• **RAW DATA**:
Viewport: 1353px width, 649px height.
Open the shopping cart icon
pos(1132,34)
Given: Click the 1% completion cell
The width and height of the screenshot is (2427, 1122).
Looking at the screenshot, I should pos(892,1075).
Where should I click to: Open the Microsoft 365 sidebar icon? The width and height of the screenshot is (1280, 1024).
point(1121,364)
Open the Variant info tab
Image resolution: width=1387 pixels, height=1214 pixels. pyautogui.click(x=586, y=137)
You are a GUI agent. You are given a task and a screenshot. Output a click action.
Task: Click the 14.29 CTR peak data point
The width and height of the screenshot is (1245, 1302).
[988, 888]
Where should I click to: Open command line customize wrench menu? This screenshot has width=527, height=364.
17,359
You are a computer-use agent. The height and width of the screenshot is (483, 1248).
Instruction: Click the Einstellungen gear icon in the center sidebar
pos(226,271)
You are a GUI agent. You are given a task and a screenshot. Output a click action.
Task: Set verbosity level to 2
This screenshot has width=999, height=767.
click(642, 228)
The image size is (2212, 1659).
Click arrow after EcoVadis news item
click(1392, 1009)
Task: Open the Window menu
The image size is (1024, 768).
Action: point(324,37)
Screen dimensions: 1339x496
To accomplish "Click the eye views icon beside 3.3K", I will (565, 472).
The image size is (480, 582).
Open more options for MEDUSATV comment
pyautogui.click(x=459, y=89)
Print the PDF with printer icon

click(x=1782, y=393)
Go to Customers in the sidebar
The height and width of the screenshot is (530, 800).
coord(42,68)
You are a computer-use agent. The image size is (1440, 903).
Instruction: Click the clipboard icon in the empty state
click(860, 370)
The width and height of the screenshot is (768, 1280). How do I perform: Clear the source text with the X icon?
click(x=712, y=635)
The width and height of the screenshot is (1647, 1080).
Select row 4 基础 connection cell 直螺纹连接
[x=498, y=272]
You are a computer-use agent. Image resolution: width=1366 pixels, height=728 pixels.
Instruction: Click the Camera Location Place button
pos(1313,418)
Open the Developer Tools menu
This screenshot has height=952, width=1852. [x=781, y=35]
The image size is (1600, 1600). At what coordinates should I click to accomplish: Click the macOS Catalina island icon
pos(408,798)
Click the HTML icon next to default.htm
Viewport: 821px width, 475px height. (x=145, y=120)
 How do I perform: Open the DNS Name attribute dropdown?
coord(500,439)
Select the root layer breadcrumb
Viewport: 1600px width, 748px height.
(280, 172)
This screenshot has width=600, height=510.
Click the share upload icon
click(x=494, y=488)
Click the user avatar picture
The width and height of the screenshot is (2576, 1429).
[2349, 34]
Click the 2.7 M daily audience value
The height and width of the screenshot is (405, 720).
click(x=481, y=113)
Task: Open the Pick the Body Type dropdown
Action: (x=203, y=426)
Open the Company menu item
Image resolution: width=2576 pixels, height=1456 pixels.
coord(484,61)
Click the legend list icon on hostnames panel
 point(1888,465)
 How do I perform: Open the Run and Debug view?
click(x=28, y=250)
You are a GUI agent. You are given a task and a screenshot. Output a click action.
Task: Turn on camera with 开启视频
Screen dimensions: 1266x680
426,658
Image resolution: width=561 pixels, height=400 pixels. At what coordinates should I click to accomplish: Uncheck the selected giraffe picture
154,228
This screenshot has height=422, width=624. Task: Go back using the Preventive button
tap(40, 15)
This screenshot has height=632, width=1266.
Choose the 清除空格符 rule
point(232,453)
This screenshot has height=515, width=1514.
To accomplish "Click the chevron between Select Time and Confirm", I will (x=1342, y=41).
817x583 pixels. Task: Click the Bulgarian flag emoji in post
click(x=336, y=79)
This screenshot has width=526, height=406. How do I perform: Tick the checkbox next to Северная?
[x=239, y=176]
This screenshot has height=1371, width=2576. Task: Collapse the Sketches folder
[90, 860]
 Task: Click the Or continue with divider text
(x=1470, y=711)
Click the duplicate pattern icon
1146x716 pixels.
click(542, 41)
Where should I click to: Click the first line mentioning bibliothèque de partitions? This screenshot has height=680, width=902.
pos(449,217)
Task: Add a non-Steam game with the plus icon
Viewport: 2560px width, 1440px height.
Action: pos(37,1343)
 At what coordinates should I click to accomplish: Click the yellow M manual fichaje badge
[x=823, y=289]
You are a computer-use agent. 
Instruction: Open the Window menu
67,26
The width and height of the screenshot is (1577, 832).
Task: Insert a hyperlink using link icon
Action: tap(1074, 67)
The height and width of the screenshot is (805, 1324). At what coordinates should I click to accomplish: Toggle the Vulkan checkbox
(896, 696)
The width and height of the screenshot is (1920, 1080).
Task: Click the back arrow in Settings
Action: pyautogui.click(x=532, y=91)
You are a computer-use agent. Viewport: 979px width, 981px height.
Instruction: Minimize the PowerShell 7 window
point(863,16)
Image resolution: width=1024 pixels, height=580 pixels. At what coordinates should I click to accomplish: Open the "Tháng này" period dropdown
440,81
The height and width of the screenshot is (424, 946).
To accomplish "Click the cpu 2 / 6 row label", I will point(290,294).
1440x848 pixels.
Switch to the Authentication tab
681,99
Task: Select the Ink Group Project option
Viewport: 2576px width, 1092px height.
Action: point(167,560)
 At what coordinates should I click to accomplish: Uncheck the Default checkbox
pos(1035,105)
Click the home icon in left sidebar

• **TASK BRIEF**: Rewrite all of the records above as one numbered list, one line per item, and leave out the blank lines.

• **RESPONSE FOR THIS EXERCISE**:
1. Viewport: 1353px width, 649px height.
2. Open the shopping cart icon
3. pos(1132,34)
4. Given: Click the 1% completion cell
5. The width and height of the screenshot is (2427, 1122).
6. Looking at the screenshot, I should pos(892,1075).
7. Where should I click to: Open the Microsoft 365 sidebar icon? The width and height of the screenshot is (1280, 1024).
8. point(1121,364)
9. Open the Variant info tab
10. Image resolution: width=1387 pixels, height=1214 pixels. pyautogui.click(x=586, y=137)
11. You are a GUI agent. You are given a task and a screenshot. Output a click action.
12. Task: Click the 14.29 CTR peak data point
13. The width and height of the screenshot is (1245, 1302).
14. [988, 888]
15. Where should I click to: Open command line customize wrench menu? This screenshot has width=527, height=364.
16. 17,359
17. You are a computer-use agent. The height and width of the screenshot is (483, 1248).
18. Instruction: Click the Einstellungen gear icon in the center sidebar
19. pos(226,271)
20. You are a GUI agent. You are given a task and a screenshot. Output a click action.
21. Task: Set verbosity level to 2
22. This screenshot has width=999, height=767.
23. click(642, 228)
24. The image size is (2212, 1659).
25. Click arrow after EcoVadis news item
26. click(1392, 1009)
27. Task: Open the Window menu
28. The image size is (1024, 768).
29. Action: point(324,37)
30. Screen dimensions: 1339x496
31. To accomplish "Click the eye views icon beside 3.3K", I will (565, 472).
32. The image size is (480, 582).
33. Open more options for MEDUSATV comment
34. pyautogui.click(x=459, y=89)
35. Print the PDF with printer icon
36. click(x=1782, y=393)
37. Go to Customers in the sidebar
38. The height and width of the screenshot is (530, 800).
39. coord(42,68)
40. You are a computer-use agent. The image size is (1440, 903).
41. Instruction: Click the clipboard icon in the empty state
42. click(860, 370)
43. The width and height of the screenshot is (768, 1280). How do I perform: Clear the source text with the X icon?
44. click(x=712, y=635)
45. The width and height of the screenshot is (1647, 1080).
46. Select row 4 基础 connection cell 直螺纹连接
47. [x=498, y=272]
48. You are a computer-use agent. Image resolution: width=1366 pixels, height=728 pixels.
49. Instruction: Click the Camera Location Place button
50. pos(1313,418)
51. Open the Developer Tools menu
52. This screenshot has height=952, width=1852. [x=781, y=35]
53. The image size is (1600, 1600). At what coordinates should I click to accomplish: Click the macOS Catalina island icon
54. pos(408,798)
55. Click the HTML icon next to default.htm
56. Viewport: 821px width, 475px height. (x=145, y=120)
57.  How do I perform: Open the DNS Name attribute dropdown?
58. coord(500,439)
59. Select the root layer breadcrumb
60. Viewport: 1600px width, 748px height.
61. (280, 172)
62. This screenshot has width=600, height=510.
63. Click the share upload icon
64. click(x=494, y=488)
65. Click the user avatar picture
66. The width and height of the screenshot is (2576, 1429).
67. [2349, 34]
68. Click the 2.7 M daily audience value
69. The height and width of the screenshot is (405, 720).
70. click(x=481, y=113)
71. Task: Open the Pick the Body Type dropdown
72. Action: (x=203, y=426)
73. Open the Company menu item
74. Image resolution: width=2576 pixels, height=1456 pixels.
75. coord(484,61)
76. Click the legend list icon on hostnames panel
77.  point(1888,465)
78.  How do I perform: Open the Run and Debug view?
79. click(x=28, y=250)
80. You are a GUI agent. You are given a task and a screenshot. Output a click action.
81. Task: Turn on camera with 开启视频
82. Screen dimensions: 1266x680
83. 426,658
84. Image resolution: width=561 pixels, height=400 pixels. At what coordinates should I click to accomplish: Uncheck the selected giraffe picture
85. 154,228
86. This screenshot has height=422, width=624. Task: Go back using the Preventive button
87. tap(40, 15)
88. This screenshot has height=632, width=1266.
89. Choose the 清除空格符 rule
90. point(232,453)
91. This screenshot has height=515, width=1514.
92. To accomplish "Click the chevron between Select Time and Confirm", I will (x=1342, y=41).
93. 817x583 pixels. Task: Click the Bulgarian flag emoji in post
94. click(x=336, y=79)
95. This screenshot has width=526, height=406. How do I perform: Tick the checkbox next to Северная?
96. [x=239, y=176]
97. This screenshot has height=1371, width=2576. Task: Collapse the Sketches folder
98. [90, 860]
99.  Task: Click the Or continue with divider text
100. (x=1470, y=711)
101. Click the duplicate pattern icon
102. 1146x716 pixels.
103. click(542, 41)
104. Where should I click to: Click the first line mentioning bibliothèque de partitions? This screenshot has height=680, width=902.
105. pos(449,217)
106. Task: Add a non-Steam game with the plus icon
107. Viewport: 2560px width, 1440px height.
108. Action: pos(37,1343)
109.  At what coordinates should I click to accomplish: Click the yellow M manual fichaje badge
110. [x=823, y=289]
111. You are a computer-use agent. 
112. Instruction: Open the Window menu
113. 67,26
114. The width and height of the screenshot is (1577, 832).
115. Task: Insert a hyperlink using link icon
116. Action: tap(1074, 67)
117. The height and width of the screenshot is (805, 1324). At what coordinates should I click to accomplish: Toggle the Vulkan checkbox
118. (896, 696)
119. The width and height of the screenshot is (1920, 1080).
120. Task: Click the back arrow in Settings
121. Action: pyautogui.click(x=532, y=91)
122. You are a computer-use agent. Viewport: 979px width, 981px height.
123. Instruction: Minimize the PowerShell 7 window
124. point(863,16)
125. Image resolution: width=1024 pixels, height=580 pixels. At what coordinates should I click to accomplish: Open the "Tháng này" period dropdown
126. 440,81
127. The height and width of the screenshot is (424, 946).
128. To accomplish "Click the cpu 2 / 6 row label", I will point(290,294).
129. 1440x848 pixels.
130. Switch to the Authentication tab
131. 681,99
132. Task: Select the Ink Group Project option
133. Viewport: 2576px width, 1092px height.
134. Action: point(167,560)
135.  At what coordinates should I click to accomplish: Uncheck the Default checkbox
136. pos(1035,105)
137. Click the home icon in left sidebar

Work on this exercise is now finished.